**** SOURCE RECORDS

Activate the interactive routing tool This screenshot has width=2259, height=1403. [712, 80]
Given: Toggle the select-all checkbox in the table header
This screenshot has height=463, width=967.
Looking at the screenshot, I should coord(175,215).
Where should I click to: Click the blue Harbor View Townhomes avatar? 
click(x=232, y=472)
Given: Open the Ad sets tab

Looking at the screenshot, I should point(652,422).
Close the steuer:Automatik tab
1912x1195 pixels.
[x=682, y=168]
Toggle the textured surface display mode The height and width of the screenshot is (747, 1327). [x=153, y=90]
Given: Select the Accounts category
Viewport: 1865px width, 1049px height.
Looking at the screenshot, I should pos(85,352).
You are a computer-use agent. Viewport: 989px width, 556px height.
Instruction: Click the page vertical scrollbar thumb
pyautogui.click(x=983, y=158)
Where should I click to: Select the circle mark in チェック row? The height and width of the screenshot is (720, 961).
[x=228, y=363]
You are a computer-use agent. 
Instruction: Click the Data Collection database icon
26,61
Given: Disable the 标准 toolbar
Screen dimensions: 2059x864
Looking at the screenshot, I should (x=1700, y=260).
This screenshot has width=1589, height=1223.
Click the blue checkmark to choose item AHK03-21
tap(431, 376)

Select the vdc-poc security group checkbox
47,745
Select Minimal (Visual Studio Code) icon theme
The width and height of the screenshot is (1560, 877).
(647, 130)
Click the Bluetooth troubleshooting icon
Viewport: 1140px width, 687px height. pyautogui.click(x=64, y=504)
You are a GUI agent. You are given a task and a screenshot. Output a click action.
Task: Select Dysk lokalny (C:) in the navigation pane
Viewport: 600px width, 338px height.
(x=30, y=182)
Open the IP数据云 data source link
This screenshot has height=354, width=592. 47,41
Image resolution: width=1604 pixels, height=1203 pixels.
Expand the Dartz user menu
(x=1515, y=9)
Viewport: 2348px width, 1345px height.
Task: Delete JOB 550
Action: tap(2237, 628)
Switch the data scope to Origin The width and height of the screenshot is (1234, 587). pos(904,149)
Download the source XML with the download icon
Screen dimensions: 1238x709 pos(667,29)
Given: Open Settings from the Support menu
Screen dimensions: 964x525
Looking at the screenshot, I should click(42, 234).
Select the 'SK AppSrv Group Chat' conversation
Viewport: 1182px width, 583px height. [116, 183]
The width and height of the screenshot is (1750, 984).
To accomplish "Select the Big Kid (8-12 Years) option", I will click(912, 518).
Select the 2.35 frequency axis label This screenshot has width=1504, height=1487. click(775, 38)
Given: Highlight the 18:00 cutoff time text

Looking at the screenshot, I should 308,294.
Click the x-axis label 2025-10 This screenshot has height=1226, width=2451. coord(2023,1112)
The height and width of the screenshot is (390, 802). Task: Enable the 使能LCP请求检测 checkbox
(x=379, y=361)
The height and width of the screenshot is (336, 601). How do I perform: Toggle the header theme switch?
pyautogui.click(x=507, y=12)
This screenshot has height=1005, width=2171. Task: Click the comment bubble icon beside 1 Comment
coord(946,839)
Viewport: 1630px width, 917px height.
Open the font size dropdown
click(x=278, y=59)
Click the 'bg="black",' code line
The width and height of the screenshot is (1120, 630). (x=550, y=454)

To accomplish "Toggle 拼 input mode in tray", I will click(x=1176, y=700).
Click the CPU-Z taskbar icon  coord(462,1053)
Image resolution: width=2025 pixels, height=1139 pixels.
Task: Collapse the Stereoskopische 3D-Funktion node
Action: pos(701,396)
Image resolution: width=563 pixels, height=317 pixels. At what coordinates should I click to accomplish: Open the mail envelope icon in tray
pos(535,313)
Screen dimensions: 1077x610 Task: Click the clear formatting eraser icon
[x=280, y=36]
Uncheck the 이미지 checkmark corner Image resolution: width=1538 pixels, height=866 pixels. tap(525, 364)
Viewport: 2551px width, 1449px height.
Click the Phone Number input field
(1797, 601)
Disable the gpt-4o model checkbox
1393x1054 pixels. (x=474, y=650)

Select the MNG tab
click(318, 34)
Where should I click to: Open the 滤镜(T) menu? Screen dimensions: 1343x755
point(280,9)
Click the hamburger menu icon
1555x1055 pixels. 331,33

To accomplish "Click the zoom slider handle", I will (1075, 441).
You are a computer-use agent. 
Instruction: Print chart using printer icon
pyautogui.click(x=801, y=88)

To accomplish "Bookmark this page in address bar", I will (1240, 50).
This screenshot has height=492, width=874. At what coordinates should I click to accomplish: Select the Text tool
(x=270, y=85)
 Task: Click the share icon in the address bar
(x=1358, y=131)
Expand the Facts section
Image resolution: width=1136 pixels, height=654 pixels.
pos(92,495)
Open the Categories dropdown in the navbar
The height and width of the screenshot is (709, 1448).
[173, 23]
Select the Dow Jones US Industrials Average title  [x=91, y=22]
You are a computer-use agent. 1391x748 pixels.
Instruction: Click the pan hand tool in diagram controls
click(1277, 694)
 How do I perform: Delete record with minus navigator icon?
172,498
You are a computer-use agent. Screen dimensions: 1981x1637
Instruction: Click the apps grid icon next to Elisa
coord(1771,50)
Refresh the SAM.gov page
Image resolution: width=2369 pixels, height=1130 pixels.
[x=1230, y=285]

********

WHAT THE EXERCISE ASKS:
Copy each entry exactly, with nothing added or dropped.

EXERCISE RESULT:
Activate the interactive routing tool This screenshot has width=2259, height=1403. [712, 80]
Given: Toggle the select-all checkbox in the table header
This screenshot has height=463, width=967.
Looking at the screenshot, I should coord(175,215).
Where should I click to: Click the blue Harbor View Townhomes avatar? 
click(x=232, y=472)
Given: Open the Ad sets tab

Looking at the screenshot, I should point(652,422).
Close the steuer:Automatik tab
1912x1195 pixels.
[x=682, y=168]
Toggle the textured surface display mode The height and width of the screenshot is (747, 1327). [x=153, y=90]
Given: Select the Accounts category
Viewport: 1865px width, 1049px height.
Looking at the screenshot, I should pos(85,352).
You are a computer-use agent. Viewport: 989px width, 556px height.
Instruction: Click the page vertical scrollbar thumb
pyautogui.click(x=983, y=158)
Where should I click to: Select the circle mark in チェック row? The height and width of the screenshot is (720, 961).
[x=228, y=363]
You are a computer-use agent. 
Instruction: Click the Data Collection database icon
26,61
Given: Disable the 标准 toolbar
Screen dimensions: 2059x864
Looking at the screenshot, I should (x=1700, y=260).
This screenshot has width=1589, height=1223.
Click the blue checkmark to choose item AHK03-21
tap(431, 376)

Select the vdc-poc security group checkbox
47,745
Select Minimal (Visual Studio Code) icon theme
The width and height of the screenshot is (1560, 877).
(647, 130)
Click the Bluetooth troubleshooting icon
Viewport: 1140px width, 687px height. pyautogui.click(x=64, y=504)
You are a GUI agent. You are given a task and a screenshot. Output a click action.
Task: Select Dysk lokalny (C:) in the navigation pane
Viewport: 600px width, 338px height.
(x=30, y=182)
Open the IP数据云 data source link
This screenshot has height=354, width=592. 47,41
Image resolution: width=1604 pixels, height=1203 pixels.
Expand the Dartz user menu
(x=1515, y=9)
Viewport: 2348px width, 1345px height.
Task: Delete JOB 550
Action: tap(2237, 628)
Switch the data scope to Origin The width and height of the screenshot is (1234, 587). pos(904,149)
Download the source XML with the download icon
Screen dimensions: 1238x709 pos(667,29)
Given: Open Settings from the Support menu
Screen dimensions: 964x525
Looking at the screenshot, I should click(42, 234).
Select the 'SK AppSrv Group Chat' conversation
Viewport: 1182px width, 583px height. [116, 183]
The width and height of the screenshot is (1750, 984).
To accomplish "Select the Big Kid (8-12 Years) option", I will click(912, 518).
Select the 2.35 frequency axis label This screenshot has width=1504, height=1487. click(775, 38)
Given: Highlight the 18:00 cutoff time text

Looking at the screenshot, I should 308,294.
Click the x-axis label 2025-10 This screenshot has height=1226, width=2451. coord(2023,1112)
The height and width of the screenshot is (390, 802). Task: Enable the 使能LCP请求检测 checkbox
(x=379, y=361)
The height and width of the screenshot is (336, 601). How do I perform: Toggle the header theme switch?
pyautogui.click(x=507, y=12)
This screenshot has height=1005, width=2171. Task: Click the comment bubble icon beside 1 Comment
coord(946,839)
Viewport: 1630px width, 917px height.
Open the font size dropdown
click(x=278, y=59)
Click the 'bg="black",' code line
The width and height of the screenshot is (1120, 630). (x=550, y=454)

To accomplish "Toggle 拼 input mode in tray", I will click(x=1176, y=700).
Click the CPU-Z taskbar icon  coord(462,1053)
Image resolution: width=2025 pixels, height=1139 pixels.
Task: Collapse the Stereoskopische 3D-Funktion node
Action: pos(701,396)
Image resolution: width=563 pixels, height=317 pixels. At what coordinates should I click to accomplish: Open the mail envelope icon in tray
pos(535,313)
Screen dimensions: 1077x610 Task: Click the clear formatting eraser icon
[x=280, y=36]
Uncheck the 이미지 checkmark corner Image resolution: width=1538 pixels, height=866 pixels. tap(525, 364)
Viewport: 2551px width, 1449px height.
Click the Phone Number input field
(1797, 601)
Disable the gpt-4o model checkbox
1393x1054 pixels. (x=474, y=650)

Select the MNG tab
click(318, 34)
Where should I click to: Open the 滤镜(T) menu? Screen dimensions: 1343x755
point(280,9)
Click the hamburger menu icon
1555x1055 pixels. 331,33

To accomplish "Click the zoom slider handle", I will (1075, 441).
You are a computer-use agent. 
Instruction: Print chart using printer icon
pyautogui.click(x=801, y=88)

To accomplish "Bookmark this page in address bar", I will (1240, 50).
This screenshot has height=492, width=874. At what coordinates should I click to accomplish: Select the Text tool
(x=270, y=85)
 Task: Click the share icon in the address bar
(x=1358, y=131)
Expand the Facts section
Image resolution: width=1136 pixels, height=654 pixels.
pos(92,495)
Open the Categories dropdown in the navbar
The height and width of the screenshot is (709, 1448).
[173, 23]
Select the Dow Jones US Industrials Average title  [x=91, y=22]
You are a computer-use agent. 1391x748 pixels.
Instruction: Click the pan hand tool in diagram controls
click(1277, 694)
 How do I perform: Delete record with minus navigator icon?
172,498
You are a computer-use agent. Screen dimensions: 1981x1637
Instruction: Click the apps grid icon next to Elisa
coord(1771,50)
Refresh the SAM.gov page
Image resolution: width=2369 pixels, height=1130 pixels.
[x=1230, y=285]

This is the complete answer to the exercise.